* Fragmento de origen:
────────────────
Hoal master, si es mecanico, va! en realidad no lo desarme esta con la lamparita en la carcaza, pero es muy pesado, en relidad estaba pensando en usar dos tda en BTL (osea puente) hacerlos trabajar en 24 con 2 trafitos de dicroica, osea ponerlos en serie como fuente partida de -12 0 +12 lastima que se desperdiciaria mucha potencia del transformador, porque son de 55w por lo menos cada uno

gracias por data saludos


----------



## MasterofPupets (Ago 18, 2009)

al conectarlo en puente la corriente se multiplica por 4
yo utilice los transformadores de dicroica en serie, para tener +-16V rectificados
el único inconveniente es que calientan bastante

esta es la única opción que nos queda, por que comprar un transformador de 24+24 2A sale $140 aprox.
y estos lo conseguís los 2 por $50


----------



## chacarock (Ago 18, 2009)

Master, no pensaste en hacer tus propios transformadores, yo estoy buecando, algun proveedor que haga envios, por lo menos de las chapas de silicio

saludos


----------



## Cacho (Ago 18, 2009)

¿Llamaste acá?

http://www.bestsound.com.ar/transformadores.htm


Un 24+24/2A dice estar a US$ 7,3+IVA. Lejos de los $140...
Tiene un presupuestador online que te puede servir, pero no anda para potencias muy altas (esa es la contra) y no sé si hacen envíos.
Aclaro que no les he comprado, pero parece una buena opción.


Saludos


----------



## MasterofPupets (Ago 19, 2009)

la verdad si ando con ganas de armarme un transformador, pero tengo 0 experiencia   , nunca bobine nada, se masomenos como se hace solo seria cuestión de investigar
habría que ver también cuanto costaría un transformador mas el envío desde Bs. As hasta aquí, y comparar cuanto costaría hacerlo


----------



## chacarock (Ago 19, 2009)
────────────────
* Datos:
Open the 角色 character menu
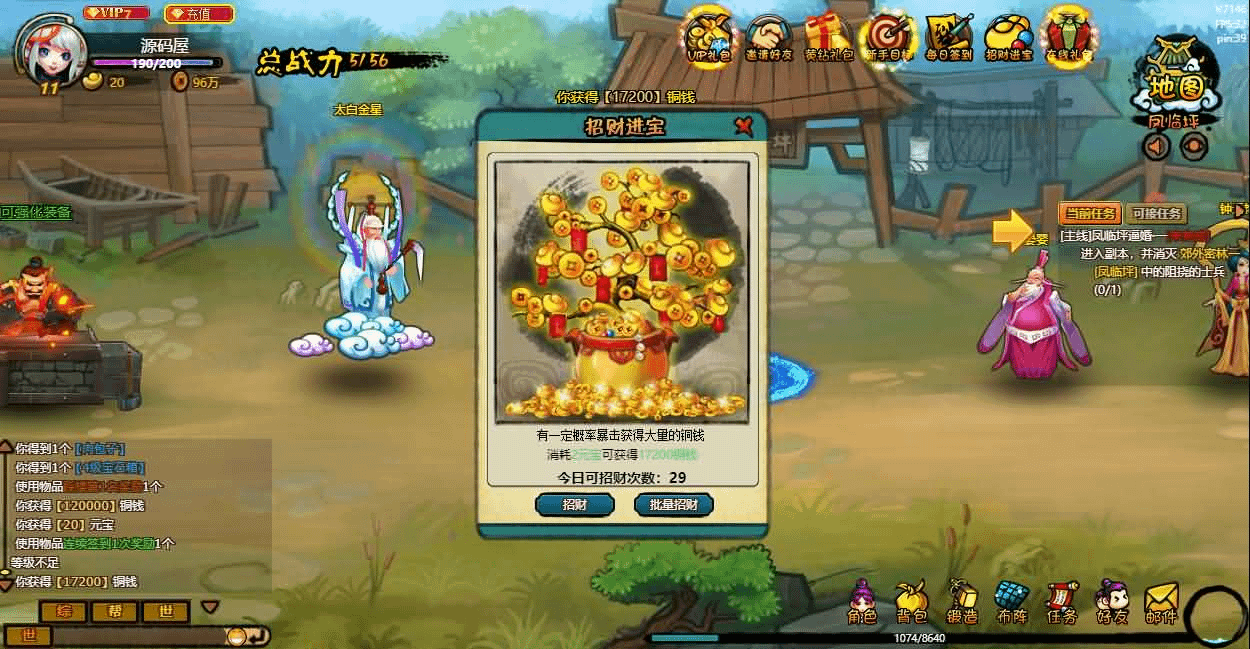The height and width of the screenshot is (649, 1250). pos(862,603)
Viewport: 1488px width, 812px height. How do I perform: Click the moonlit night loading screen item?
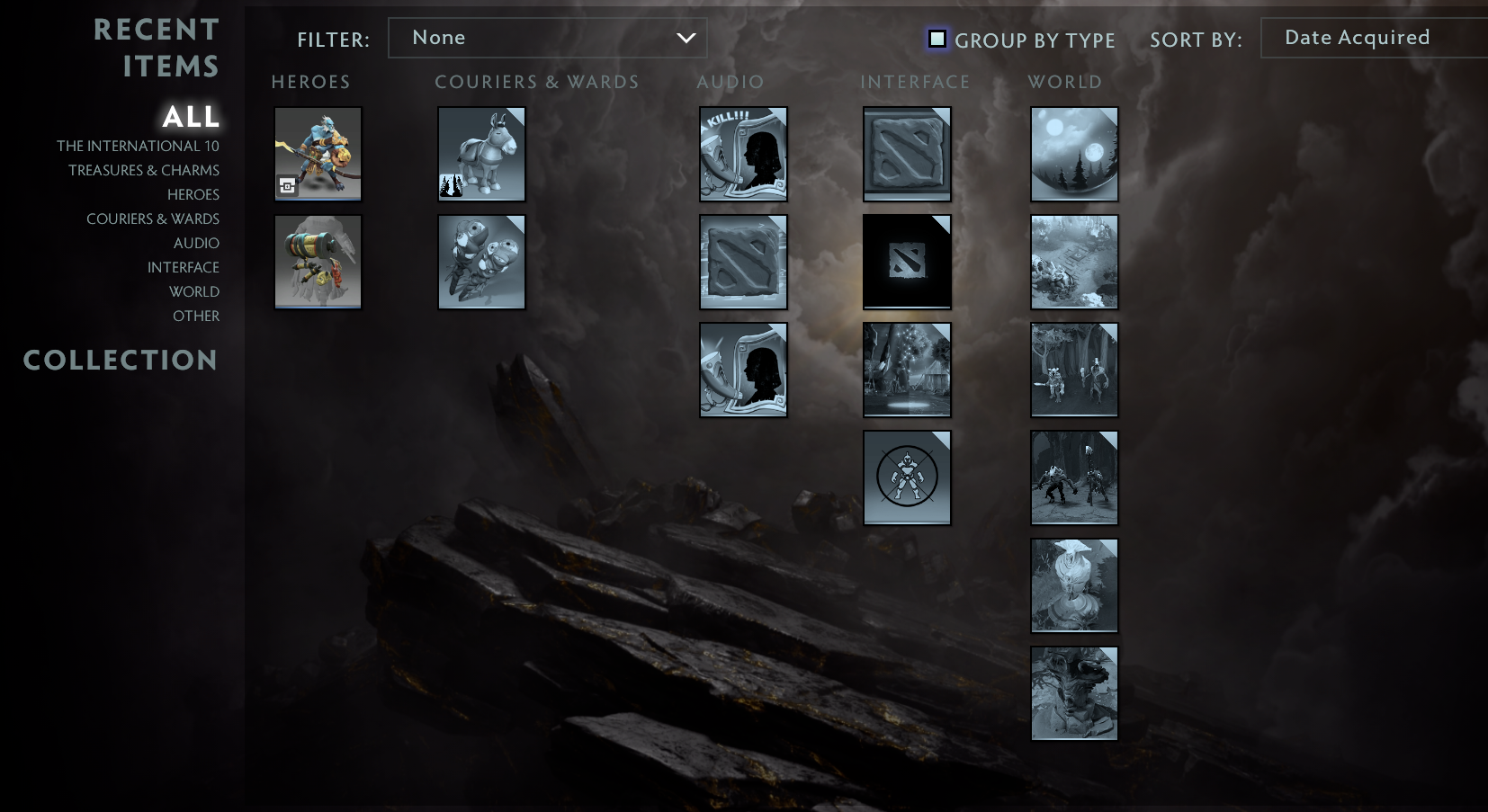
────────────────
* Requisitos del ejercicio:
1 – Resume el hilo del foro en dos oraciones.
2 – Cita del hilo del foro el fragmento comprendido entre "gracias por data" y "sale $140 aprox.", ambos incluidos.
El listado no es necesario para resolver este ejercicio.

* Resultados por tarea:
1 – Un participante plantea usar dos TDA en puente (BTL) alimentados con dos transformadores de dicroica en serie, y otro cuenta que ya los usó en serie para obtener ±16 V rectificados, aunque calientan bastante, porque un transformador de 24+24 2A cuesta unos $140 y los dos de dicroica se consiguen por $50. Después se sugiere fabricar transformadores propios, se señala un proveedor cuyo 24+24/2A figura a US$ 7,3 más IVA, y MasterofPupets dice que tiene ganas de armarse uno aunque nunca bobinó nada.

2 –
gracias por data saludos


----------



## MasterofPupets (Ago 18, 2009)

al conectarlo en puente la corriente se multiplica por 4
yo utilice los transformadores de dicroica en serie, para tener +-16V rectificados
el único inconveniente es que calientan bastante

esta es la única opción que nos queda, por que comprar un transformador de 24+24 2A sale $140 aprox.